For one, China continues to drive the global coal story. The government cut back domestic coal production last year, in a bid to address safety issues and modernize the Chinese coal industry. The move came as China waged a growing trade war with Australia, with Beijing slapping an import ban on Australian coal. The result was a shortage of coal in China just as the country’s economy began to refire again, pushing Chinese buyers to snap up coal from Indonesia and other exporting countries.

Newcastle coal, the benchmark price for the Asian Pacific, has been trading above $140 a ton recently. The last time Newcastle prices enjoyed a sustained run above $120 a ton was a decade ago.

Still, coal companies are hardly celebrating. When executives from Arch Resources Inc. announced their first-quarter results in April, with the rally in prices well underway, they said the company was continuing its transition away from thermal coal used in electricity to the metallurgical variety used in steel fabrication.

"As we’ve stated many times in the past, we believe in aligning our strategy with the world’s evolving [environmental, social and governance] priorities is essential to long-term success in our business," Arch CEO Paul Lang told analysts. "And we continue to move forward on multiple fronts to do just that."

The heightened concern over ESG factors such as climate change is an important difference between this coal rally and the one a decade ago.
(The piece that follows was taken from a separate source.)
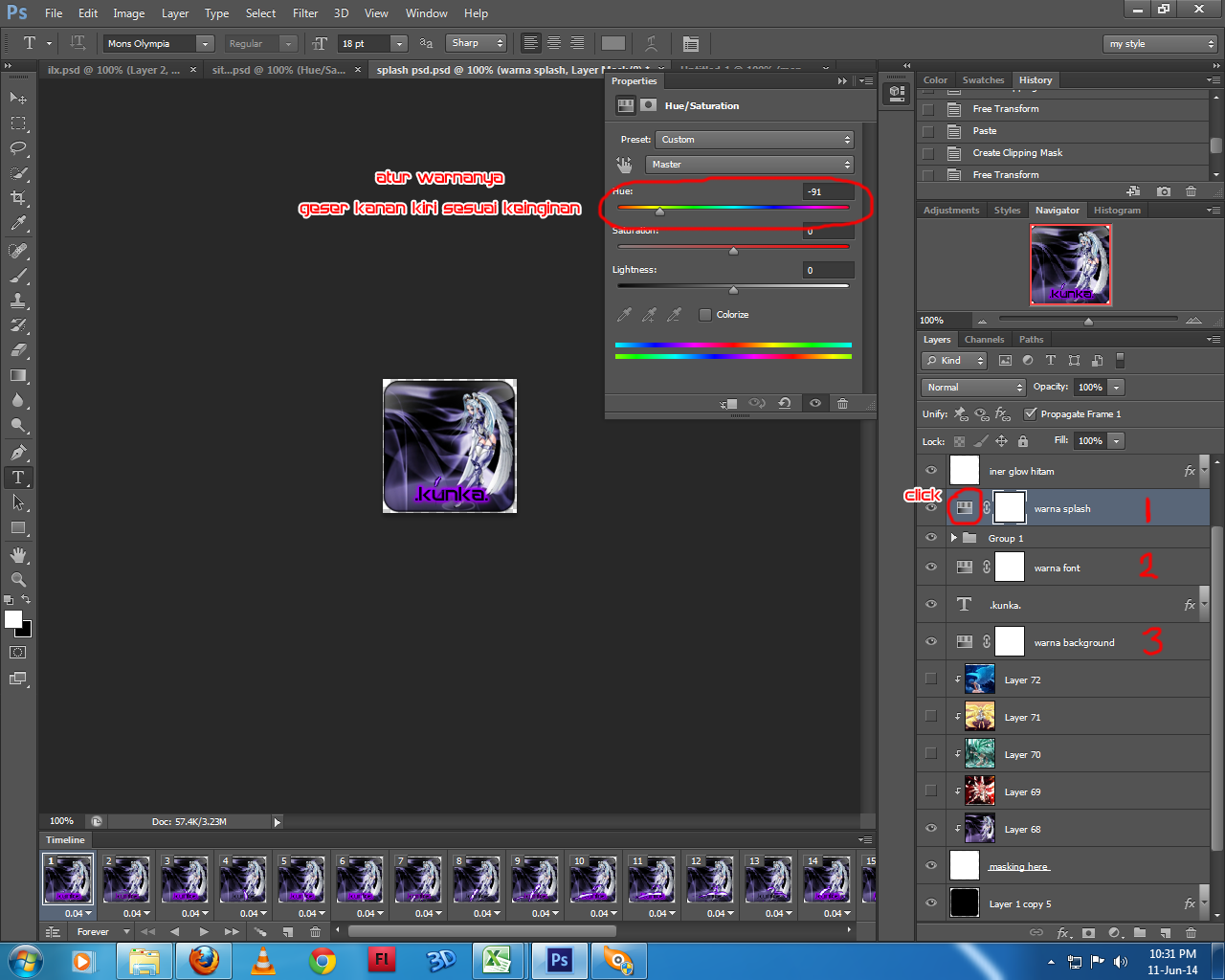Viewport: 1225px width, 980px height.
Task: Select the Pen tool
Action: tap(18, 452)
In 2011, many coal companies used the high prices to finance a shopping spree, snapping up mines and layering on debt in anticipation of increased demand from China. That never materialized, and many firms, including large miners like Peabody Energy and Arch, went bankrupt.
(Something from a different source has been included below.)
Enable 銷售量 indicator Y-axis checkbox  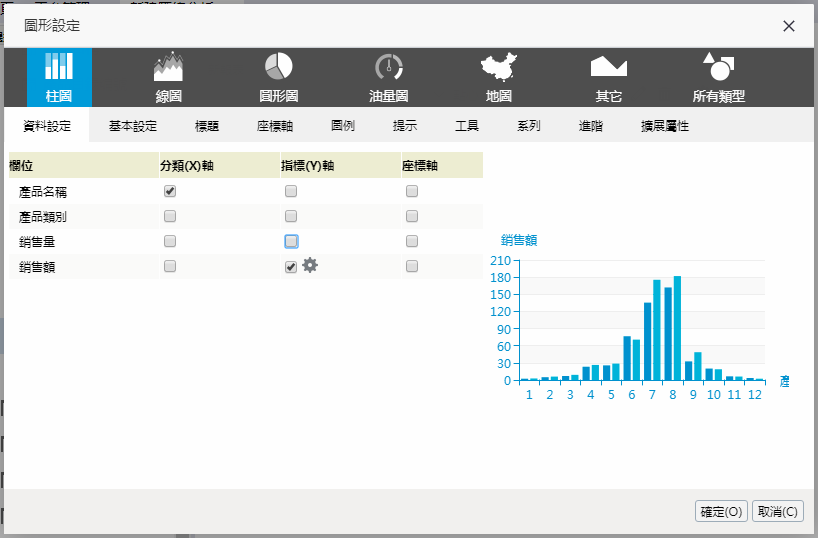(291, 241)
Analysts said they did not expect a repeat of that trend this year. Climate concerns mean banks are resistant to lend money for new mining projects or to expand existing ones. And while coal demand is up this year in the United States and Europe — halting the steady decline of the last decade — most observers expect the current bump in those parts of the world to be temporary.

"I think everyone is pretty cognizant that the future is not long lived or bright," said Matt Preston, an analyst who tracks the industry at Wood Mackenzie. "The existing suppliers are going to be happy to collect the money while they can and not spend it on something that probably won’t have a return."

Yet some utilities might rethink plans to close their coal plants and delay their retirement, he said. Texas’ recent grid struggles and surging power demand during the recent heat wave in the Pacific Northwest underlined the importance of reliable electricity supplies.

James Stevenson, who leads global coal research at IHS Markit, said 2021 may offer a preview of years to come, with a lack of investment in coal mining capacity resulting in demand outstripping supply.

"When we have those periods, we’ll have someone who owns a coal plant who is buying expensive coal and they’ll just retire," he said. "I think we kill off more demand to kill the balance."

The atmosphere, meanwhile, is already registering the uptick in coal generation. In the United States, figures from the U.S. Energy Information Administration show that coal generation is up roughly a third through the first half of the year compared to the first six months of 2020.

Carbon dioxide emissions from American power plants through May was 74 million tons, or 14% higher, than it was during the same period last year, according to Carbon Monitor, an academic research initiative that tracks global emissions.

Indian power sector emissions were up 92 million tons, an almost 20% increase from 2020, while European emissions were up 58 million tons, or 18% higher than this time last year. The increase in European coal generation has been sparked by rising natural gas prices.

Yet all those figures are eclipsed by China, where coal consumption grew by 16% in the first three months of the year, according to government figures. Carbon Monitor estimates Chinese power sector emissions there were up an estimated 280 million tons.

The increase from the entire U.S. economy, by comparison, was 126 million tons.